[Start of section]
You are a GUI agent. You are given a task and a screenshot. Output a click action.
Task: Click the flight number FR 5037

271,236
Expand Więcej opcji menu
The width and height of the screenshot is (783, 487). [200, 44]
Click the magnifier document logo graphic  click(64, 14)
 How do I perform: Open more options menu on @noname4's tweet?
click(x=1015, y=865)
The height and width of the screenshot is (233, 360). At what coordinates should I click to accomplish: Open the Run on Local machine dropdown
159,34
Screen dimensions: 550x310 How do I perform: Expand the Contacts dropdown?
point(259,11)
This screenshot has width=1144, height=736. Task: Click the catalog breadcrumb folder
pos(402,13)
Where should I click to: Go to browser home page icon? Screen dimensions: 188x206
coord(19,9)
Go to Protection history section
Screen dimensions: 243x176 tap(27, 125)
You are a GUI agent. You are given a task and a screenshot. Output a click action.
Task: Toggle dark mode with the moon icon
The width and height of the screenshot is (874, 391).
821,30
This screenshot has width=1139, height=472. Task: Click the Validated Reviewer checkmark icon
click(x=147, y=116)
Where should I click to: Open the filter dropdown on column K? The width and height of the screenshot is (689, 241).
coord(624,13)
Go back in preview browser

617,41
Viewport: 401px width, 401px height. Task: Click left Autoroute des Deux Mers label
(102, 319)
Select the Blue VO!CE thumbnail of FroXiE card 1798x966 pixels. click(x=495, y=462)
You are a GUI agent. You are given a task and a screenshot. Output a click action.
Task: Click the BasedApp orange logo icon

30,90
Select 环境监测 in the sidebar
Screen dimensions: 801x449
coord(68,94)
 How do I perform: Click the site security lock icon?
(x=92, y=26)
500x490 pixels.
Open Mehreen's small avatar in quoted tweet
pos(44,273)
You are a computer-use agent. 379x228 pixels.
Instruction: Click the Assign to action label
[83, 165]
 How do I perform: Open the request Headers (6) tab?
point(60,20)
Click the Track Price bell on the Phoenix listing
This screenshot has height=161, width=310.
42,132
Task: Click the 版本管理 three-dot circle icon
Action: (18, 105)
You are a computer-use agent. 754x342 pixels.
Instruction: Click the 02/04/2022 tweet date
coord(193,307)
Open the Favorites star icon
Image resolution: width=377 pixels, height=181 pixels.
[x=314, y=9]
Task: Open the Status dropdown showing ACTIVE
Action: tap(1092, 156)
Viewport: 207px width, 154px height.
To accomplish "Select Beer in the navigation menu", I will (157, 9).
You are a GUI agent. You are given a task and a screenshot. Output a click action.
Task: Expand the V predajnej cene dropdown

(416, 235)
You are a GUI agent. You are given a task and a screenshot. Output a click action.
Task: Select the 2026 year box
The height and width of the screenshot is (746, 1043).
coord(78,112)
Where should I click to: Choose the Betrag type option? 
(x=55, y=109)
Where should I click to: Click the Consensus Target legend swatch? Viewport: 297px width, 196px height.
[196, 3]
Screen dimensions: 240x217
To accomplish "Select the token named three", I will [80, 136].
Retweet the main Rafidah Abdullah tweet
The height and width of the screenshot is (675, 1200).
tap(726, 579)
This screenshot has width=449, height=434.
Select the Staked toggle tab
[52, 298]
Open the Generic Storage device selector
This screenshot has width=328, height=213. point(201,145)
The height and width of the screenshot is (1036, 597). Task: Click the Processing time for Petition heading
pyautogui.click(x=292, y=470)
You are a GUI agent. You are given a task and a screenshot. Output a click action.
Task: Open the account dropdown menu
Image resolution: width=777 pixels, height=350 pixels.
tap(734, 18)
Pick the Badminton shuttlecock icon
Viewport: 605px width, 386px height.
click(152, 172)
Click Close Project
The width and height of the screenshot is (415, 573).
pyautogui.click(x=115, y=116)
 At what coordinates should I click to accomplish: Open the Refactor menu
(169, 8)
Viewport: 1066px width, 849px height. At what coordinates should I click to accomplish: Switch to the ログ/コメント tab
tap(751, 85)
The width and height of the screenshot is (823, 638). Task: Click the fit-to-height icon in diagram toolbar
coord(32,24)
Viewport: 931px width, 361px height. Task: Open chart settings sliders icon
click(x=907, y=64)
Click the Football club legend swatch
[End of section]
What you need to do
Give exactly the lines from the one with "Click Close Project" to the end of the entries, nothing before them.

Solution for this problem
Click Close Project
The width and height of the screenshot is (415, 573).
pyautogui.click(x=115, y=116)
 At what coordinates should I click to accomplish: Open the Refactor menu
(169, 8)
Viewport: 1066px width, 849px height. At what coordinates should I click to accomplish: Switch to the ログ/コメント tab
tap(751, 85)
The width and height of the screenshot is (823, 638). Task: Click the fit-to-height icon in diagram toolbar
coord(32,24)
Viewport: 931px width, 361px height. Task: Open chart settings sliders icon
click(x=907, y=64)
Click the Football club legend swatch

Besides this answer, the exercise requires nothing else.